Sunday, March 16, 2014

So Many Monsters

Annie Lennox is one of my favorite singers, not just for her haunting bluesy voice, but also for the complete access she gives us to her inner life. The confessional impulse is presented to us in complex melodies that often seem experimental. It's not clear if she's going to fall into a dirge or raise us to gospel-level rapture within the same song. The lyrics also play hopscotch with detachment followed by direct focus and back again, yet the situations and emotions she alludes to pulse through each line. 

She may be playing for us and with us, but she keeps us close inside her world on her terms, which is highly courageous, even if only for a few minutes. This song wasn't written solely by her, but she makes it her own by her performance. Yet there is a generosity about her style--as if there is room for all to contribute and take away. I can imagine her liking the jar that reads, "Need a penny? Take a penny. Have a penny? Leave a penny." (Or twopence, in her case.)

One of her tunes that comes whistling into my head at unexpected times is from the song "No More I Love You's".



(First of all, any pop song that can get away with using the word "language" is a rare accomplishment for that alone). She invites us into her mood with an odd, lilting background of children laughing along with her imitation of a little girl's voice telling her mummy about monsters acting crazy, set against a rising progression. In a contrasting move of formality, she intones high-pitched voices like a Greek chorus to her lamentations: "The lover speaks about the monsters."

I'm in her spell, ready to receive what the chorus presents, the most intimate stanza yet: "I used to have demons in my room at night/ Desire, despair, desire… So many monsters." The repetition of "desire" calls up an image of someone shifting her frightened gaze from one side of the bed to another, until she shuts her eyes with the certainty that she is surrounded by several.
The Nightmare Henry Fuseli 1781
It's the most universal and ageless position of hide and seek with all the forces both natural and supernatural: bolt, duck and cover. Those fears in the night that plague us often do feel as if they are surrounding and closing in until we lose our ability to name them, and then lose our language to defeat them.

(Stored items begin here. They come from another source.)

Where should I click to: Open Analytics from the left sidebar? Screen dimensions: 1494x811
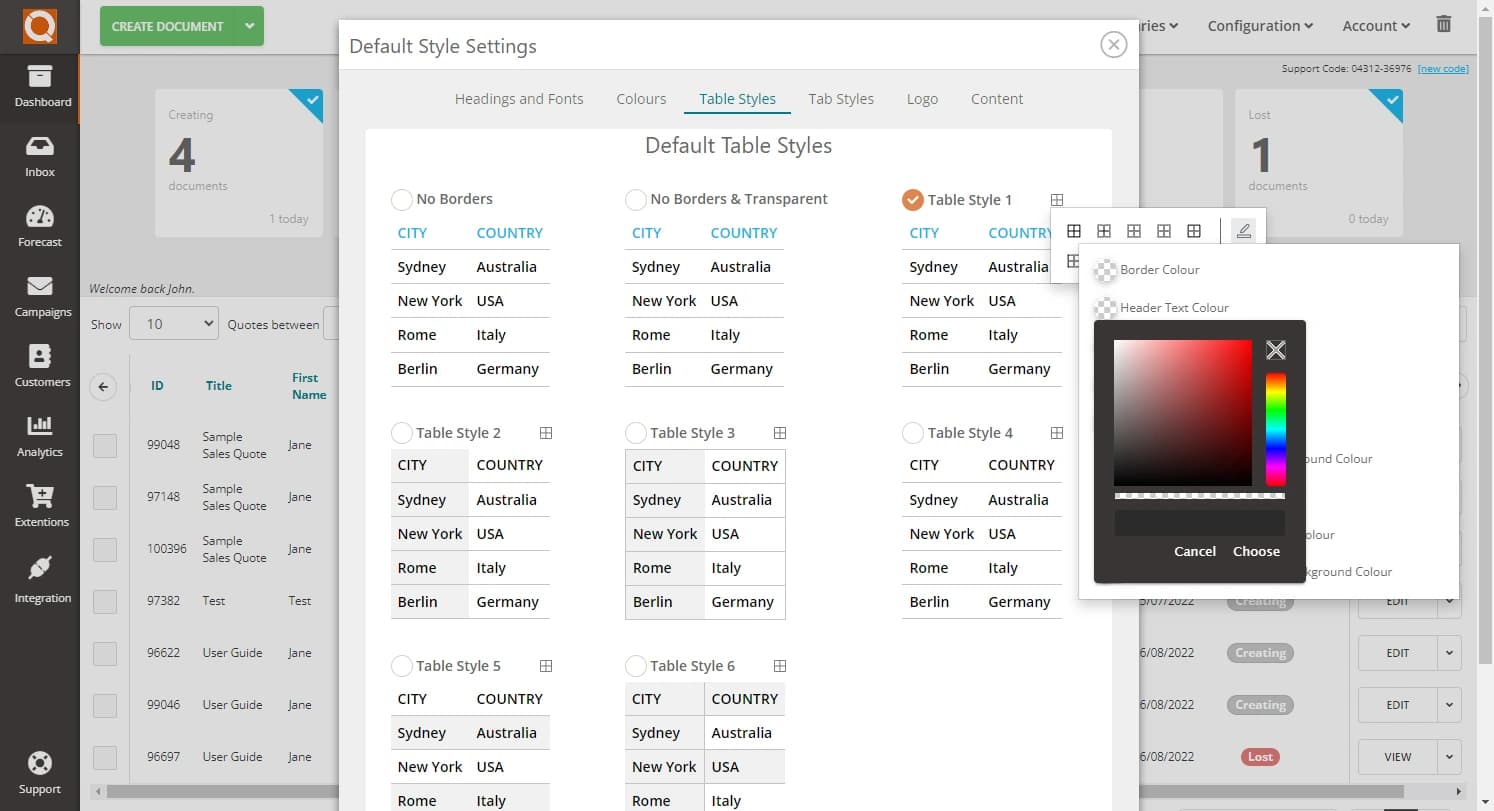(x=40, y=434)
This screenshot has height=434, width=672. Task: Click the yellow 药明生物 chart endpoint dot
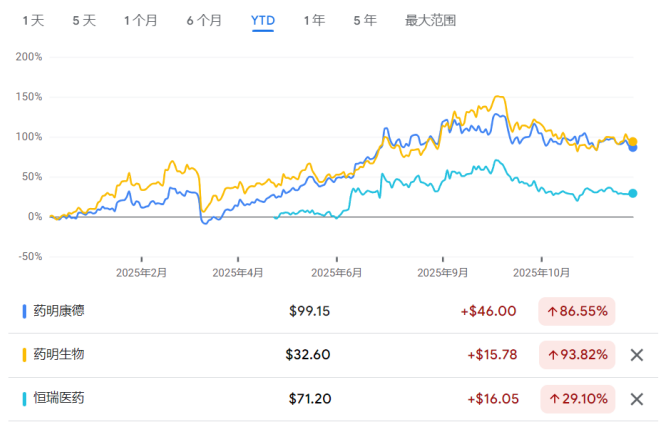[x=633, y=141]
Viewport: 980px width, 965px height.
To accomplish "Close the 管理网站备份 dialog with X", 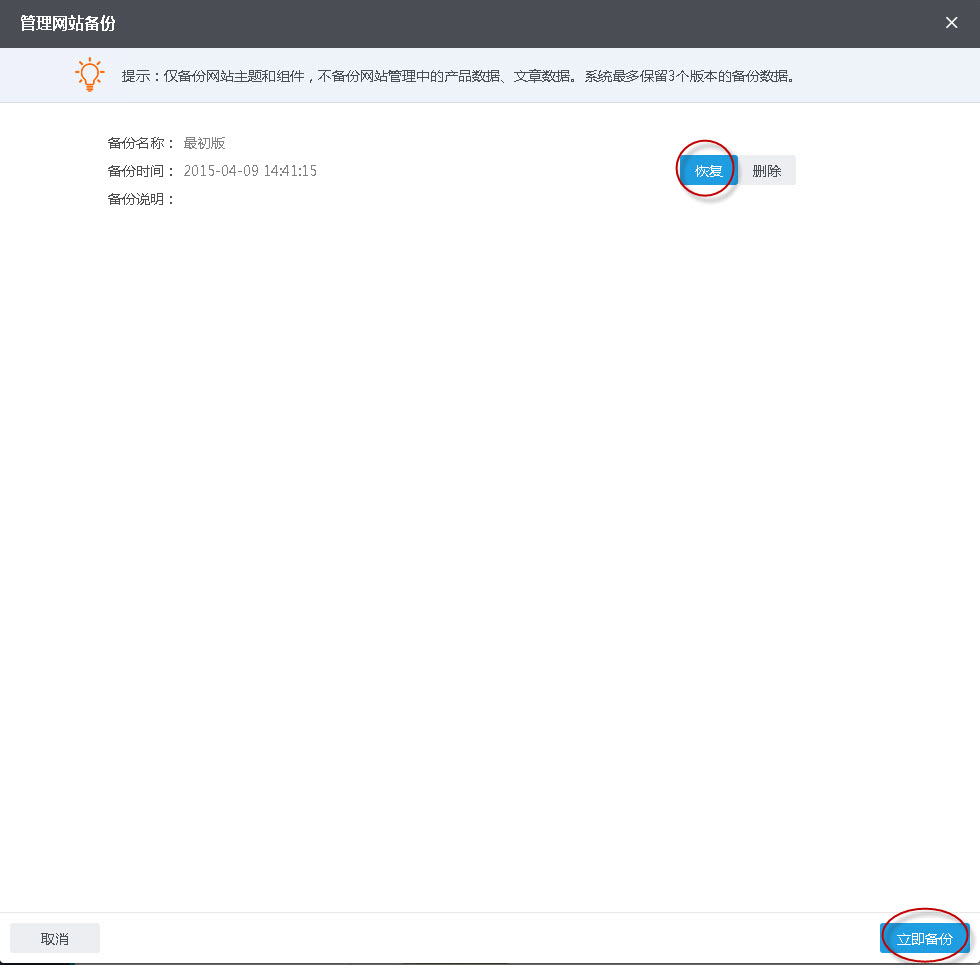I will click(x=951, y=23).
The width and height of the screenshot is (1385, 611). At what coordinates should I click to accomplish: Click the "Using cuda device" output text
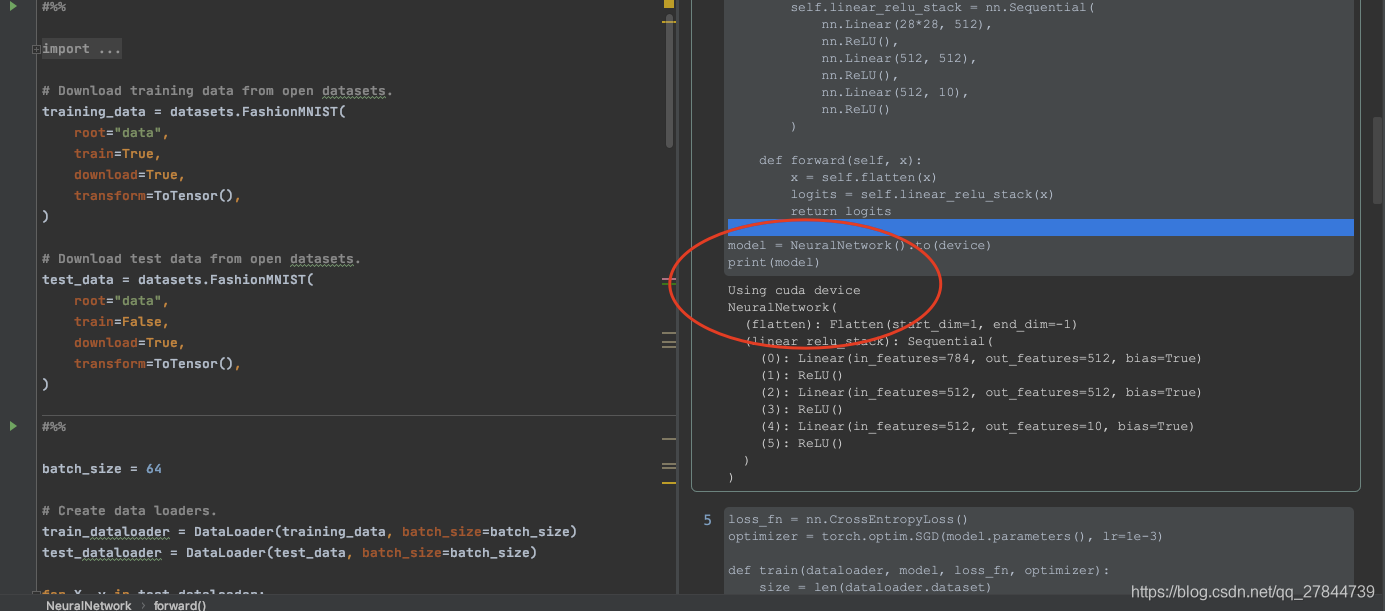coord(792,290)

So, here I'll follow Annie Lennox in form--I will confess, disarm, and present, but also profess:

Recently I've felt surrounded by so many monsters that are scaring both me and the people I love. The specifics don't matter, because they're the same demons that have been described and wrestled with the world over. They parade past in the shape of unstable relationships, mental illness, drug dependence, old age, uncertain futures, career changes, loss and grief, all to the tune of hope.

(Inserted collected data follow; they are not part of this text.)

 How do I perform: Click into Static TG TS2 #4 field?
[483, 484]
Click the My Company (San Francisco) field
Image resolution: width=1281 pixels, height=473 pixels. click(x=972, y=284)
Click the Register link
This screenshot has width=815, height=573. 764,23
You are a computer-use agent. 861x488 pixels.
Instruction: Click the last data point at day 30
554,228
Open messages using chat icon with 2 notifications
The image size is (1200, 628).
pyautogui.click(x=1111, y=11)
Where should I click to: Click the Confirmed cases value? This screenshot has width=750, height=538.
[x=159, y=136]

What I desire in each situation is for the right sort of world to materialize. What I fear in each situation can cause me to despair, according to the limits of my own mind. While all of these looming problems make me feel as tiny as a child under the covers, hiding from a puppet show of monsters, I'm also relieved that fortunes, judgments, and blessings are not left up to someone so small.

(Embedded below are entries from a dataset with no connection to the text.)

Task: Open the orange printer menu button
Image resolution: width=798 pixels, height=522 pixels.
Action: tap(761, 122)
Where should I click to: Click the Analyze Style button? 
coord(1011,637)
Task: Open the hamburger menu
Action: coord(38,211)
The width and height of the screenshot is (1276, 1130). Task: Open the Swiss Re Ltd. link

In a moment of seeking comfort, it occurred to me to find it by taking back my voice. To use my innermost "inside voice," as we tell children, out of the silence the monsters leave me in. It's possible that I can disarm them with the honest confession of my inadequacy. I can turn on them suddenly with a formal chorus of voices in my head that say "I love you" to the people I'm frightened for, even if they can't hear me at that moment. I can even say "I love you" to the monsters, because really, what on earth could silence them more profoundly? I can then rest by professing the language before it leaves me entirely.